The parent club, slightly more famously, is posed a similar test by the same entertainment institution. The circus always reserves the TD Banknorth Garden in the thick of October, forcing the Spoked-Bs to play the bulk of their first month of action in foreign time zones.

Frankly, that typically team-gelling experience pales in comparison to the adaptability the Spoked-Ps and select postseason adversaries must constantly exhibit while the rest of the AHL’s Elite Eight move along in an orderly, rationally paced 2-3-2 or 2-2-1-1-1 format.

One ought to think there is a better way to C-cut around this repetitive discord. And as any capstone hockey historian would know, the New York Rangers once moved their Stanley Cup Final home games to Toronto when the 1950 edition of the circus uncompromisingly happened into Madison Square Garden.

So, in light of the equally rigid trend for AHL buildings to draw shallower crowds until the climax of the playoffs, why not heighten the ticket scramble and make Schneider Arena the momentary venue?

I somehow suspect that suggestion won’t fly.

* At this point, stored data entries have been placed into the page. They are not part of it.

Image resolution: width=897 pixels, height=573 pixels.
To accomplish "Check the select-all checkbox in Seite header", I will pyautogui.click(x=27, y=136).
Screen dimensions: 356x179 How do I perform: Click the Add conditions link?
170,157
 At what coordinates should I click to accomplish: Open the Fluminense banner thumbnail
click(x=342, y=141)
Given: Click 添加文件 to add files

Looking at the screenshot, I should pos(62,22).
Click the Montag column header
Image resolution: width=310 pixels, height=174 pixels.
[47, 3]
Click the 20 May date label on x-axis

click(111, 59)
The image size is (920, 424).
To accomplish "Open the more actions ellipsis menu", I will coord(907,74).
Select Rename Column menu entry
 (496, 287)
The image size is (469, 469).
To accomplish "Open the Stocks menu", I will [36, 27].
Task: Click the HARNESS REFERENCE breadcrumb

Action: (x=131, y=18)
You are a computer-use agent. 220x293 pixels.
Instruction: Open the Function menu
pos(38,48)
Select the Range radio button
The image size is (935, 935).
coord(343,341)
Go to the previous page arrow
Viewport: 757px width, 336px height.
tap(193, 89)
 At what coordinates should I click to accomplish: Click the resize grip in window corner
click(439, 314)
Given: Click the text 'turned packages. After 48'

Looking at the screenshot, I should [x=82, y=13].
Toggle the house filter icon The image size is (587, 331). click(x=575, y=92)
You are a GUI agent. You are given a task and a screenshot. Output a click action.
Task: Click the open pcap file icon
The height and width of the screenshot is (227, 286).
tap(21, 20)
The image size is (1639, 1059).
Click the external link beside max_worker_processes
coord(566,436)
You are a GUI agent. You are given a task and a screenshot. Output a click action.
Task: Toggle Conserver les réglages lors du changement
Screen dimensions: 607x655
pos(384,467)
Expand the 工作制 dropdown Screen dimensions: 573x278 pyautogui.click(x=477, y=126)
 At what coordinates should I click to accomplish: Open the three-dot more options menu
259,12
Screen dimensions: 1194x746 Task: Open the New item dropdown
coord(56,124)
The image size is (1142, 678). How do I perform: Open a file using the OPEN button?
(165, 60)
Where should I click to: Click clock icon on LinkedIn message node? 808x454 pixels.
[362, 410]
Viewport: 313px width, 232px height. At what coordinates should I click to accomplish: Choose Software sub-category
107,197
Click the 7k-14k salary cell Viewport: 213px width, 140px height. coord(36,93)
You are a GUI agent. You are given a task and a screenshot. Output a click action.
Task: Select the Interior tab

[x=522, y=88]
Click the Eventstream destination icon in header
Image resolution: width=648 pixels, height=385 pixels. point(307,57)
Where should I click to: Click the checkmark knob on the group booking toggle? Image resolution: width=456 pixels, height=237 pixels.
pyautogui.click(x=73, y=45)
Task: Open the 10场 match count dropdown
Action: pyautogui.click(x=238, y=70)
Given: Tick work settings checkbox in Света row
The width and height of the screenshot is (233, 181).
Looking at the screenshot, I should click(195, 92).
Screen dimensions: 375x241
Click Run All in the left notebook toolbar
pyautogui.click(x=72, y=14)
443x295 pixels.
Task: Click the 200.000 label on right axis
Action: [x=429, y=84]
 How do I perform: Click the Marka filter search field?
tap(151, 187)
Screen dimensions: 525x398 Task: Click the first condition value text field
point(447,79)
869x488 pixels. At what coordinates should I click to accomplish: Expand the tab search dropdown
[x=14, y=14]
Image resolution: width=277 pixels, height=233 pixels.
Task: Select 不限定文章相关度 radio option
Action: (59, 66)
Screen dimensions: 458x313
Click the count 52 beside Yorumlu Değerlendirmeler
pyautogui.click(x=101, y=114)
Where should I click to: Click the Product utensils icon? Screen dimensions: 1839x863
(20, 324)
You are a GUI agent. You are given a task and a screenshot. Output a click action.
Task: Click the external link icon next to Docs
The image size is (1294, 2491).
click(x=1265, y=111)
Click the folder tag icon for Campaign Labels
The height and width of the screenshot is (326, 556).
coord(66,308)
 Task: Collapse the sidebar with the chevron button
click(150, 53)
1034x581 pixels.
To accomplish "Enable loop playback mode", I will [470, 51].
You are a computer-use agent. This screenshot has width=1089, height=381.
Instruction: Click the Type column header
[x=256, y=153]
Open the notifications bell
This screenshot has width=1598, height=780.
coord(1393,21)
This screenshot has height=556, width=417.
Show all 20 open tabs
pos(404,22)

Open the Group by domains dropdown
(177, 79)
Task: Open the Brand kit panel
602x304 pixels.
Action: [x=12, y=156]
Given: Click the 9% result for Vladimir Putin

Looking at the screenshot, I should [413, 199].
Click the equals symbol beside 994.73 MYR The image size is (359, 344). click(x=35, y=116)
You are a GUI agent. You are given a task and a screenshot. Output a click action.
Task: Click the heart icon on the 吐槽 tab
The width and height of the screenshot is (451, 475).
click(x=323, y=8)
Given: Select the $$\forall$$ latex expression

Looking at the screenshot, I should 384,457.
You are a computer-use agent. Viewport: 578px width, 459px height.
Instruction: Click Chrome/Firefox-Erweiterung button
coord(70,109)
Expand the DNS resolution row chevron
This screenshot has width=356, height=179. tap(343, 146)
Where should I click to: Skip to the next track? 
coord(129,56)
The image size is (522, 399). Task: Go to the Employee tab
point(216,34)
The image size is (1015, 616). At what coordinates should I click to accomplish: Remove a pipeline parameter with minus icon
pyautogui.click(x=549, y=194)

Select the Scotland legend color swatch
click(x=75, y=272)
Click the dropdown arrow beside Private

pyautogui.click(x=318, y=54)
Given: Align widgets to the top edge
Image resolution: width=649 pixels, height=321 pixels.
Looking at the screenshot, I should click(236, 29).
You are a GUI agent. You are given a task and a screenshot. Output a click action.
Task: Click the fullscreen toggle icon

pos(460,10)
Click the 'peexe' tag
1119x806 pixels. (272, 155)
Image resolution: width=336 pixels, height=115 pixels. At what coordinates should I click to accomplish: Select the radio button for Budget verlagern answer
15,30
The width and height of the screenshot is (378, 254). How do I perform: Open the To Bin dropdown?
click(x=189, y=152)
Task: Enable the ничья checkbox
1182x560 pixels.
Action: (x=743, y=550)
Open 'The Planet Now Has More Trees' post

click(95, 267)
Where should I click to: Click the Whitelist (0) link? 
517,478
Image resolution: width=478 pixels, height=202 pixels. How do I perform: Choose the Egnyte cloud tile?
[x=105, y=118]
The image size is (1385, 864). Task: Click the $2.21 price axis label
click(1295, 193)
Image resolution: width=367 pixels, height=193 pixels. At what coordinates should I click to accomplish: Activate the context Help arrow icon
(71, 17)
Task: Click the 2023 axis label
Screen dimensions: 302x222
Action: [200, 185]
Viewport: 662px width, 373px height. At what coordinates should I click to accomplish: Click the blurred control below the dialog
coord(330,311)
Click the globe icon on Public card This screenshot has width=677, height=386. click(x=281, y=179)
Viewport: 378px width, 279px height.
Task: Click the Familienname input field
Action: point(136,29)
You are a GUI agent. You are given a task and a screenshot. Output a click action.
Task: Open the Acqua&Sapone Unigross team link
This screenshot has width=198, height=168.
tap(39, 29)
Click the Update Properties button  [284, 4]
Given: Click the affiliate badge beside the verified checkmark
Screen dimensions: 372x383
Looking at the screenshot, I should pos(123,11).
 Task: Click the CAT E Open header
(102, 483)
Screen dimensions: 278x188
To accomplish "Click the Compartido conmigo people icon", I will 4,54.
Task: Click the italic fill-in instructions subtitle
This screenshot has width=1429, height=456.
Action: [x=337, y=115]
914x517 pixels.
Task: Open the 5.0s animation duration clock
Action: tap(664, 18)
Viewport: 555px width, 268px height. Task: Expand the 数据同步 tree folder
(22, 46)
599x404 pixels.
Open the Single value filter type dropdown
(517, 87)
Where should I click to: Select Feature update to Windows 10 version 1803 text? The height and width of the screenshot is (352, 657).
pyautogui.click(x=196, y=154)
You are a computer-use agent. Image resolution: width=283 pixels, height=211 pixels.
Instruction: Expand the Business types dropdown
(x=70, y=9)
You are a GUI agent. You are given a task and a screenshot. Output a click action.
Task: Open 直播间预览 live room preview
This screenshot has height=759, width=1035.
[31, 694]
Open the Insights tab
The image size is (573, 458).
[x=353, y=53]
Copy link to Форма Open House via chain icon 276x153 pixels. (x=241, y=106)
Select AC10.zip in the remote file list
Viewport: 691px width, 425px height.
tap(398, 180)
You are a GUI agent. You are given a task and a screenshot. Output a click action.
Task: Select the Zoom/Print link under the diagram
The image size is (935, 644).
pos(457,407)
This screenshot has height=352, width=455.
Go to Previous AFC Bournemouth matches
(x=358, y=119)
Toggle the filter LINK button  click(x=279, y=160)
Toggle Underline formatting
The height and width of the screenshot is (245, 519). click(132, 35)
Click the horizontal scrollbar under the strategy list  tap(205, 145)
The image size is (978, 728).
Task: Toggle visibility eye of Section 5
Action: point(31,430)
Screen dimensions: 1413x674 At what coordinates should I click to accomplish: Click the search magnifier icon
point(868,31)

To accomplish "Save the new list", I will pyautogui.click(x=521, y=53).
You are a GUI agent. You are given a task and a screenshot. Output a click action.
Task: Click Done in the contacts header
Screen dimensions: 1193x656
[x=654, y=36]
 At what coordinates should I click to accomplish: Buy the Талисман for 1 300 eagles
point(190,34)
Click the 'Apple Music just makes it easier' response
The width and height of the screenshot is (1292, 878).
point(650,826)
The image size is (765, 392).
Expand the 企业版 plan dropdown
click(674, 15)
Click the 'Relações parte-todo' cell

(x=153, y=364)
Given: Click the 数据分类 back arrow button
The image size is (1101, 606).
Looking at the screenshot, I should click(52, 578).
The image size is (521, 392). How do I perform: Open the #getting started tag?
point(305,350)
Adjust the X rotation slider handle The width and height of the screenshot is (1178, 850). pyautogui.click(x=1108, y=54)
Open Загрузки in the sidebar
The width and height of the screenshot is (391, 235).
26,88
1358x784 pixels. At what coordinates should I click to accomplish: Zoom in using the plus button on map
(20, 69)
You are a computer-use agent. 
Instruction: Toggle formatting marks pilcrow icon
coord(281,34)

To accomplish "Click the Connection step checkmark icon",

Better yet, just put your skates down and tell those literal clowns that the Dunk figures to be busy hosting the Greatest Sport On Earth this time of year. Surely, like most everybody else, Barnum and Bailey are contemplating more fiscally efficient travel anyway. It could be a win-win deal if they agreed to put in their Providence appearance, say, in late September, when they need only scurry up I-95 to get to Boston in October as usual.

Sorry circus supporters, but compared to your extravaganza of choice, this is a serious game.